We can access the (i, j) indices of each pair and the relative displacement via pair_i, pair_j, and rij.
Note that indices greater than or equal to nlocal refer to ghost atoms (e.g. 3 is the periodic ghost of 0, 5 is the periodic ghost of 2).

To implement a simple potential, imagine a model that computes some “node features” on local atoms and updates the energy based on neighbor features and bond lengths, a typical setup for MLIPs. For simplicity, take all features to be 1 and the radial function to be the atomic distance (in an actual implementation, these would be more complex objects computed by our model).

A (partial) implementation of this potential might be:

   def compute_forces(self, data):
        rij = torch.as_tensor(data.rij)
        rij.requires_grad_()
        features = torch.zeros((data.ntotal,1)).cuda() 
        for i in range(data.nlocal):
            features[i,0] = 1.0
        Ei = torch.zeros(data.nlocal).cuda()

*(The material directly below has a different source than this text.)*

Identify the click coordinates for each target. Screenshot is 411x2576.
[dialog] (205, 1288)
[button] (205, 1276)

        # Message passing step (j → i)
        for r,i,j in zip(rij, torch.as_tensor(data.pair_i), torch.as_tensor(data.pair_j)):
            Ei[i] += features[j,0] * torch.norm(r)

        # Compute total energy and forces
        Etotal = torch.sum(Ei)
        Fij = torch.autograd.grad(Etotal, rij)[0]


        # Copying total energy and forces
        data.energy = Etotal
        data.update_pair_forces_gpu(Fij)

Some details to notice in this code:

  • All quantities passed between the ML-IAP and LAMMPS are fp64 and on device, although type-casting and host<->device movement is permitted in the model.
  • Total energy is updated directly in our model.
  • We compute forces through the autograd function with respect to rij, i.e. forces are computed “per bond” and not “per atom.” Potentials that compute atomic forces directly must be recast in this form.

We update the forces in LAMMPS through the function update_pair_forces_gpu, passing the fp64 GPU tensor of shape (npairs, 3).

We test this code on our small CO2 molecule.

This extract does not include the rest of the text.